__What to do__. From the essay on the collapse of Enron and Andersen, return verbatim the passage that opens with the words "So will such" and closes with "time can tell.".

__Text for analysis__.
By: Ramachandran Iyer
The near demise of Andersen and Enron has sparked off a lot of debate, controversy, distrust, anger and frustration among the working class people who rendered their services to these firms and the public in general who had invested in them.

Here in this case the fall of Andersen was linked with the fall of Enron. Andersen being the Accounting firm for Enron and having gone the wrong way to help its client out of its financial mess. Lets evaluate this from a more Macro perspective of what this might potentially mean for the capital market, the economy and the very society based on capitalism.

Capitalism, as we know has provided with the much-required economic freedom which has served as a very strong base for prosperity from its very beginning around the 16th century time frame. From this time on, to date there has been a lot of debate on how this capitalistic market should function. There was a section of conservative economic thinkers who would vouch for Adam Smith, who believed in the intrinsic strength of the market and that it could take care of its own and thus should be left alone to respond to the various market fluctuations. Here the sellers and buyers in the market place would provide direction for the market and that any sways on pressure would be countered by the markets own intrinsic resistive mechanism. Then there was the socialist group of thinkers influenced by Carl Marx, who would see Capitalism as the roots of social tension as it is based on greed and wanting to make more money irrespective of what it costs beyond their purview. Finally we would come to the liberal economic thinkers, led by John Maynard Keynes trying to bring in a regulatory body in this market arrangement which would act as a facilitator and help counter the market force if it spins beyond proportion. This regulatory body is what we now know as the Federal Government in some countries and Central Government in others.

Now with this background lets come back to our original problem of the near demise of the two big private firms, which were a darling of the capital market, not so long ago. Instead of looking at what caused this, lets look at why it should have happened in the first place and could it have been stopped before happening. Now as we know that the regulatory body, Federal Govt. has lot of economic and political power, which it can and does exercise. The role and extend for such a regulatory body has always aroused a lot of nerves among the conservative and liberal economists. While the conservatives vouch for a diminished regulatory body and the liberals for a more powerful role for such a body. Now with the current levels of power the Federal Govt. enjoys any conservative would argue of what is the regulatory body doing when even with its large presence this could not be prevented, so of not much use. While the liberals would argue the success rate this body has brought into capitalistic setup (acting as a regulator or facilitator) giving rise to the GE's, IBM's, Walmart's, Exxon's, Microsoft's and the like and that if bestowed upon with greater regulatory power could have even prevented such demise. While the above arguments would have been generally expected, but most economists would suggest, irrespective of being a conservative or liberal that the Federal Govt. has enough power to check for such malice in the capital market. But its inability arises out of its bureaucracy (with large procedural impediments) and political ambitions (usually based on partisan interest). This clouds the very purpose of why it is in place, which is to act as a responsible market regulator (or should we say a responsible facilitator) which makes economic sense and also for the general well-being of the entire society by taking care of warfare and welfare which makes social sense.

So will such demise be a regular fixture in this economic set-up which could probably shake-up or jolt Capitalism as predicted by Carl Marx, or would the Government step-in with its bestowed power and act appropriately and control the market fluctuations and avoid such further demise, the though first architecturally structured by Keynes is a question posing the economic community and the answer … only time can tell.

__Information supplied__.
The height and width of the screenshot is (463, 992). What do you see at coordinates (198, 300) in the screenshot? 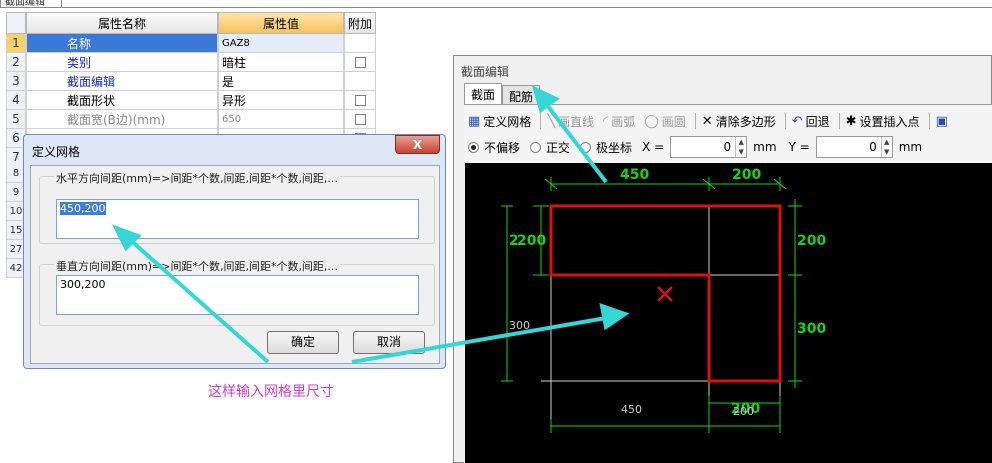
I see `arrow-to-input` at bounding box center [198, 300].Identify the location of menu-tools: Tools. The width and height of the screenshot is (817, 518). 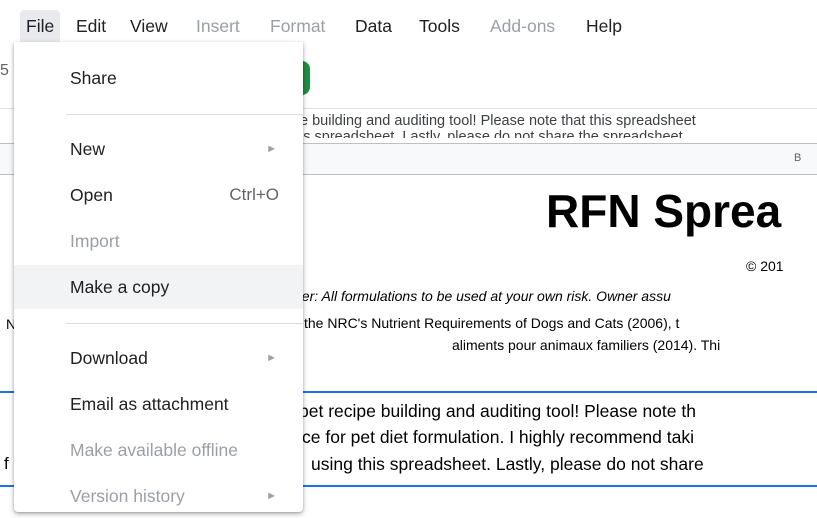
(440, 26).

__The answer__.
So will such demise be a regular fixture in this economic set-up which could probably shake-up or jolt Capitalism as predicted by Carl Marx, or would the Government step-in with its bestowed power and act appropriately and control the market fluctuations and avoid such further demise, the though first architecturally structured by Keynes is a question posing the economic community and the answer … only time can tell.